Don’t you just feel for Joseph? His human mind was only capable of knowing
negative options. Biblical Scholar Alyce McKenzie suggests
Joseph’s self-talk:
I cannot believe that she has
done this to me…For one fleeting moment, I even considered the possibility that
she was telling the truth, but it is more than I can swallow…I believe I will
divorce her and save her the public humiliation of accusing her of adultery… I
confess I feel somewhat betrayed by God as well as by Mary…now the sun is setting, and I am filled with
pain. I will go to bed with my pain, and hope for sleep. Tomorrow I will send a
message to Mary
letting her know of my decision.[2]
Well, we all know how *that* dismissal
went. We see Joseph in every crèche
scene. Joseph is portrayed in many
artist’s work, at Mary’s side on the night of the birth, hair tousled, face
lined with concern, protective stance over mother and babe. Something dramatic *must* have happened in
that sleeping conversation with the Angel.
The story reveals what happened: it was “…a night of birthing just as
real as Christmas eve: this was the birth of a father for the Son of God.”[3]
In his sleep, with his mind out of the way,
Joseph opened his soul to God. And in that opening, in the whispering of the
Truth, God offered a resolution to Joseph’s dilemma: one that human reason
could not detect.
On that night, prefiguring Christmas Eve, the
angel invited Joseph to imagine a different future: one of an intimate birth in
a manger, a rambunctious boy with many gifts, a young man with a prophetic
purpose, and himself as a proud parent.
The possibilities made him giddy with excitement.
The angel revealed to Joseph a key to his
dilemma: belief. Belief in an impossible story.
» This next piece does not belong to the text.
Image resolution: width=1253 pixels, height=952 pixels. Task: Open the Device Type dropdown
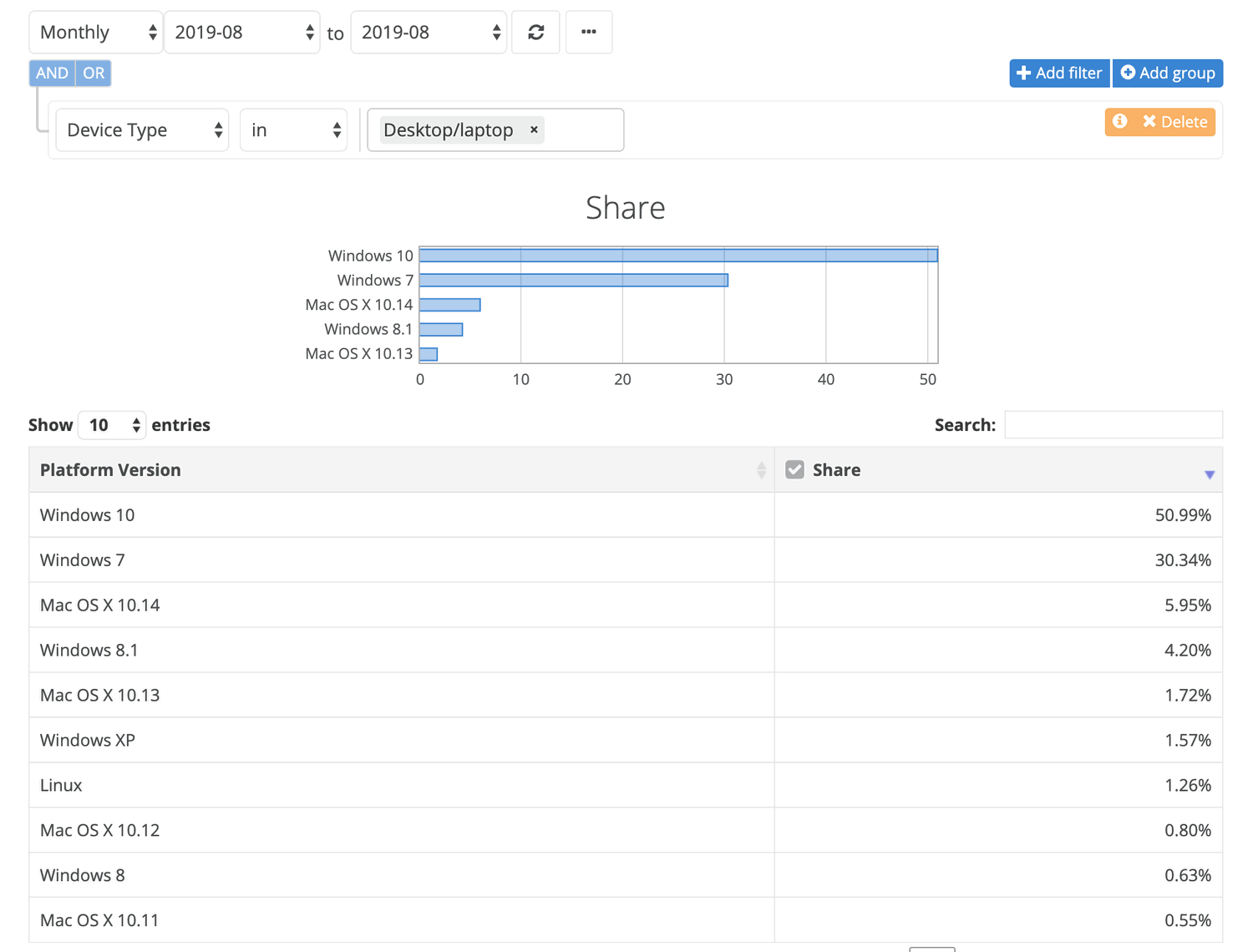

Belief in himself as the father of God’s child, belief in himself as one
who can nurture the boy and honor him with a name: Immanuel – God-with-us.
The angel explained that to save the people
from their sins, “you know that the boy will need examples. He’ll need you to teach him to take risks like
the one you are taking now, to teach him how to withstand severe disapproval
like the kind you will experience, and to believe in the unbelievable good news
when it seems all hope seems lost & only pain remains – like they way you
feel now.
You know that the boy will need you to walk
to Bethlehem so that he can walk to Calvary.”
In that moment, the angel mid-wifed the birth
of a father for the Son of God.
Waking from his sleep, perhaps he thought,
“not my will but your will be done.”
Jesus is not the only one who needs examples
like Joseph. We all struggle with dilemmas and situations that seemly only have
bad outcomes. We need people to assure
us when we take risks. We need people beside us when we get disapproval. We
long for assurance from someone who knows from
experience that God’s unbelievable good news is true!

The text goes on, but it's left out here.